Personal information
- Born: 18 January 1998 (age 28) Dubrovnik, Croatia
- Nationality: Croatian
- Height: 2.02 m (6 ft 8 in)
- Playing position: Left back

Club information
- Current club: Montpellier Handball
- Number: 11

Youth career
- Years: Team
- 0000–2015: RK Dubrovnik

Senior clubs
- Years: Team
- 2015–2020: RK Dubrovnik
- 2/2022–8/2022: RK Zagreb
- 8/2022–9/2022: HRK Gorica
- 9/2022–2025: RK Zagreb
- 2025–: Montpellier Handball

National team
- Years: Team / Apps / (Gls)
- 2020–: Croatia / 54 / (148)

Medal record
World Championship
| Silver medal – second place | 2025 Denmark/Norway/Croatia |  |
European Championship
| Bronze medal – third place | 2026 Denmark/Norway/Sweden |  |

= Zvonimir Srna =

Croatian handball player (born 1998)

Zvonimir Srna (born 18 January 1998) is a Croatian handball player for Montpellier Handball and the Croatian national team.

Srna started his career at his hometown club RK Dubrovnik. In February 2020 he joined Croatian top club RK Zagreb. In the 2020–21 season he joined HRK Gorica, but returned to RK Zagreb after only a month. Here he won the 2021, 2022, 2023, 2024 and 2025 Croatian Handball Premier League and Croatian Handball Cup.

In 2025 he joined French team Montpellier Handball.
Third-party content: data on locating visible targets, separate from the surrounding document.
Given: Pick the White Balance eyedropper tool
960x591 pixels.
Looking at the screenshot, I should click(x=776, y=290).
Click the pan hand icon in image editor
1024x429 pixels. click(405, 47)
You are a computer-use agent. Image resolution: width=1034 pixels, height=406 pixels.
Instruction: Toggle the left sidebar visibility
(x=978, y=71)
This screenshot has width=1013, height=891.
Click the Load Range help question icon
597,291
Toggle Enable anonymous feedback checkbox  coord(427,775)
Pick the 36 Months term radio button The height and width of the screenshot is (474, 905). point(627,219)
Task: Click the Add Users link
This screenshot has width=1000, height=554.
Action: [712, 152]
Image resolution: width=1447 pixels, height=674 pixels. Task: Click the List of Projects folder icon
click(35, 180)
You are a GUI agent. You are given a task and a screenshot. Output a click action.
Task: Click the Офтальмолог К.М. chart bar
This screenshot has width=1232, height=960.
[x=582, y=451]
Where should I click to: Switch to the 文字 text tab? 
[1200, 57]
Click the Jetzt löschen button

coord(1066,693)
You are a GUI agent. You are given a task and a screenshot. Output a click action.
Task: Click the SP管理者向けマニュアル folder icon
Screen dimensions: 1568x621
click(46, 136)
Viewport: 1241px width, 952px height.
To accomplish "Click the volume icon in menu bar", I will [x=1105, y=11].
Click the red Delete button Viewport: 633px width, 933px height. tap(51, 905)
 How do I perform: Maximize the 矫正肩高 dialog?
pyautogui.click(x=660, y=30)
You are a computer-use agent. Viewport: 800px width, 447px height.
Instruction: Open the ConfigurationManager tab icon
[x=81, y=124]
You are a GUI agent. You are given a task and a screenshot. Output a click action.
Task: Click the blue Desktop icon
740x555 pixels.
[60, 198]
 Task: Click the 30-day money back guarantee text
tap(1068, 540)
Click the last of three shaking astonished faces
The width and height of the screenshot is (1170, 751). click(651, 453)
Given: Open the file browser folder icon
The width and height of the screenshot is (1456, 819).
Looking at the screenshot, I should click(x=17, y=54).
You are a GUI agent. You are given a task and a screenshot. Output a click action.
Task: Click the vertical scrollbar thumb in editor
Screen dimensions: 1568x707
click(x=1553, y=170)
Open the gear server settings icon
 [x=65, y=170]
At Montpellier he has played mainly in defense.

== National team ==
At the 2022 European Men's Handball Championship he finished 8th with Croatia, playing three games and scoring four goals. At the 2023 World Men's Handball Championship he once again represented Croatia, where they finished 9th. Srna however only played 1 game, scoring a single goal.

He represented Croatia at the 2024 Olympics.

For the 2025 World Men's Handball Championship Srna had become a part of the Croatian first choice line-up, playing all 9 games and scoring 34 goals, when Croatia took silver medals.

At the 2026 European Men's Handball Championship he won bronze medals with Croatia, losing to Germany in the semifinal and beating Iceland in the third place playoff. He played 6 games, before an Adductor muscle injury forced him to leave the tournament.